Background and objectives: Nucleic acid amplification testing is the most accurate approach to diagnosing Chlamydia trachomatis infections. Our objective was to compare the accuracy and cost savings of pooling urines as opposed to individual testing.
Study design: Strategies of pooling urine specimens into groups of four (4x pool) or eight (8x pool) followed by testing the positive pools individually were compared to individual specimen testing to determine if significant cost savingS could be realized without compromising the sensitivity and specificity of the LCx C. trachomatis Assay (Abbott Laboratories, Abbott Park, Chicago, IL) performed in a busy private medical laboratory.
Results: A total of 1,220 patient urine samples, 1,187 male (97%) and 33 female (3%), were tested using the normal LCx specimen to cutoff ratio (S/CO) of 1.0 and a decreased S/CO value of 0.2. Individual testing identified 98.2% (109/111) of positive urines. The 4x pooling maneuver identified 92.8% (103/111) of positive patients with the regular cutoff and 96.4% (107/111) when the cutoff was decreased. These values were 95.9% (47/49) and 97.9% (48/49), respectively, when eight urines were pooled. Both pooling and individual testing strategies identified all the negative samples accurately.
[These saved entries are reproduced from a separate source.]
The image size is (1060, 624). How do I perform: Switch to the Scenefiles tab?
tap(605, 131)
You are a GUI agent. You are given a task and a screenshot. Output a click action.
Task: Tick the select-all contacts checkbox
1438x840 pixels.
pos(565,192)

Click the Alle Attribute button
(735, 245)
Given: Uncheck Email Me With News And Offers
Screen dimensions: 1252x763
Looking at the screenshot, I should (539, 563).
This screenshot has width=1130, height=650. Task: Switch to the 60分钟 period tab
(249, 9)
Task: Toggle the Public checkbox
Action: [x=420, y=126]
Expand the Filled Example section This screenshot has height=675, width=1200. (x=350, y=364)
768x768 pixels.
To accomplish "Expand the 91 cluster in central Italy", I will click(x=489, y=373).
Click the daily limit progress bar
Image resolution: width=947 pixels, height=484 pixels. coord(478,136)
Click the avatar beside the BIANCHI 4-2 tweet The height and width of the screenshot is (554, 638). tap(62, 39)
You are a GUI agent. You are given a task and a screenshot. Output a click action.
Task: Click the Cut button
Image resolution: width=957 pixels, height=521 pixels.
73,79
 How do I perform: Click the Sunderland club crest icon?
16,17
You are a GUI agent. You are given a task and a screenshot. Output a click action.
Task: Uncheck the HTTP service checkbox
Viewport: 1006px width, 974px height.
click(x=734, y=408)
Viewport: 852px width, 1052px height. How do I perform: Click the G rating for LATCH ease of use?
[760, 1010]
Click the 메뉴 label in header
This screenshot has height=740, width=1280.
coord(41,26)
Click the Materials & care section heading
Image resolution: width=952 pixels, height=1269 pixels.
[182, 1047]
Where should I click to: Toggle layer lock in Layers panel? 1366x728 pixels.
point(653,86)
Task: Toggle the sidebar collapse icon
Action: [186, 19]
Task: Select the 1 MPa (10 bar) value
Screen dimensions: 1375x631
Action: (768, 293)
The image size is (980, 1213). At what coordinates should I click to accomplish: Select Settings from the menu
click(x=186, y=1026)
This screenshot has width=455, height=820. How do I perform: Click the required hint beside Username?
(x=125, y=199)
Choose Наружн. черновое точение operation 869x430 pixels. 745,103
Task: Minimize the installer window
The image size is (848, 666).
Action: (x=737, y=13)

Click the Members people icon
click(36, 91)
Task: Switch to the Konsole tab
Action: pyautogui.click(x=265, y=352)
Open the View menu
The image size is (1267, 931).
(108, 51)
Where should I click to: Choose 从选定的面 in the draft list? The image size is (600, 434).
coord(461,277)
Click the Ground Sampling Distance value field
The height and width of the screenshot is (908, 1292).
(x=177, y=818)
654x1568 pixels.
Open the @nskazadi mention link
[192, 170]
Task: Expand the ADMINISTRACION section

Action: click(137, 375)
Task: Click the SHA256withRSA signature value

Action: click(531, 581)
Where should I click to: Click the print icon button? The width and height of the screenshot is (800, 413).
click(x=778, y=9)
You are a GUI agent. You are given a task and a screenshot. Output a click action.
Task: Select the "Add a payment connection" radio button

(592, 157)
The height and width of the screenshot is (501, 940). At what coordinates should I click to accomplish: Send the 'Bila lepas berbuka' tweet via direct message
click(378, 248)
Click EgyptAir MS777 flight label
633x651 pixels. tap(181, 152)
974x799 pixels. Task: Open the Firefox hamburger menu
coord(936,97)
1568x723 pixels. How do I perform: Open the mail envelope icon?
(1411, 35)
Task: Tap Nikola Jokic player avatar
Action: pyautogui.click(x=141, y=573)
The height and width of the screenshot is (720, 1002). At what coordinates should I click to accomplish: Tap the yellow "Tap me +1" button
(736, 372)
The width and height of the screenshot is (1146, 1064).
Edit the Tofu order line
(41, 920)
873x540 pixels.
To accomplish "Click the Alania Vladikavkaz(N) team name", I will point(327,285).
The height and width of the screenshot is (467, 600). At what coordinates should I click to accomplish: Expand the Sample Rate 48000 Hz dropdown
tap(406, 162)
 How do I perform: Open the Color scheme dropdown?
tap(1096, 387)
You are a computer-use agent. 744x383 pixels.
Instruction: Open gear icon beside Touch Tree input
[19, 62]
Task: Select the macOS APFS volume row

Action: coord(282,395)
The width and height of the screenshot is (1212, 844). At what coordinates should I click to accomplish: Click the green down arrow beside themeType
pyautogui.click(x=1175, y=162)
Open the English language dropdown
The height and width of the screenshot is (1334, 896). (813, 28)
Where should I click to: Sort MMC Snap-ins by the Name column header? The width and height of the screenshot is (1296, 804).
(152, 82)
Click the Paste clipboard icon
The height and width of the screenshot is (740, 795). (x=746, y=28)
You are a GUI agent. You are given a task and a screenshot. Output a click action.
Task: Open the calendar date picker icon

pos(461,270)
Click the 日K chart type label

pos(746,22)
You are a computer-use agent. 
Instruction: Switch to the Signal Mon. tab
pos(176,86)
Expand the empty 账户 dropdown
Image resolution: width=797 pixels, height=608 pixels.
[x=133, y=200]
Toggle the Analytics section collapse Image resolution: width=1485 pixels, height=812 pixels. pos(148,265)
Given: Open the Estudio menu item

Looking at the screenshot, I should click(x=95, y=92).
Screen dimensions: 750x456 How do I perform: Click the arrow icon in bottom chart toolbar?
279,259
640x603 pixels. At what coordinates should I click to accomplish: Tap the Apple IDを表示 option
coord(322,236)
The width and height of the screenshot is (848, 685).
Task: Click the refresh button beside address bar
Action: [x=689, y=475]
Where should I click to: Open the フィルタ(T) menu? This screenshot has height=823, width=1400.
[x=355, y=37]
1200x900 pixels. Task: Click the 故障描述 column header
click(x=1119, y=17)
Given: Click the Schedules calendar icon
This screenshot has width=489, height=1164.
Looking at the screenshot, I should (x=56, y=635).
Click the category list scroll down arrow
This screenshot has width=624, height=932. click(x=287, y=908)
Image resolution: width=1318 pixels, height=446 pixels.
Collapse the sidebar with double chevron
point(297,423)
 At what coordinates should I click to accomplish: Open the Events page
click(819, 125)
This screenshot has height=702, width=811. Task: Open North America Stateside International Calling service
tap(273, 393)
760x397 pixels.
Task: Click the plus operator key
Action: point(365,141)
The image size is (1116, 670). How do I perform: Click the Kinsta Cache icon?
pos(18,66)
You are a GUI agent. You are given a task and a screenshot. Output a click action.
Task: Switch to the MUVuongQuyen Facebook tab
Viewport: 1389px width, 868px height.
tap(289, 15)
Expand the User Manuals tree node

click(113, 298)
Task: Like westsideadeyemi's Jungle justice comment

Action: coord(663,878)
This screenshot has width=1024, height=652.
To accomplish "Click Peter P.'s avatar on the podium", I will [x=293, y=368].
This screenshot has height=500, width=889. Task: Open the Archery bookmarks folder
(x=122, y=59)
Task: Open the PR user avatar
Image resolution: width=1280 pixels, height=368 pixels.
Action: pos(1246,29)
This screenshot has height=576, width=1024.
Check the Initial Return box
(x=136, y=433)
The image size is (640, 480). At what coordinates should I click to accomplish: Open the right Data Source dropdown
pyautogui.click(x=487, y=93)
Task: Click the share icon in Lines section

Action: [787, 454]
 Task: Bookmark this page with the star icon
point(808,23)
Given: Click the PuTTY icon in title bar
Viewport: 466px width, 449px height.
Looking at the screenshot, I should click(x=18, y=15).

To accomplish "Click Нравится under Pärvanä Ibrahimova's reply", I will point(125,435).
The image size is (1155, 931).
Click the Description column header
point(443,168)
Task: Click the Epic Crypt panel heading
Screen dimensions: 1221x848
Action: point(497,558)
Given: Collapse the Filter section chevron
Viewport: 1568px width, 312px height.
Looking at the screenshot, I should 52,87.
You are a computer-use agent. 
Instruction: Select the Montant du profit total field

Cost savings of pooling were calculated to be 44.5% for pools of four and 37.5% for pools of eight, applying the lowered cutoff.
Conclusions: Pooling urine specimens for testing with the C. trachomatis LCx system is a simple, accurate, and cost-saving approach that can significantly reduce the cost of amplified nucleic acid testing with minimal sacrifice of testing accuracy.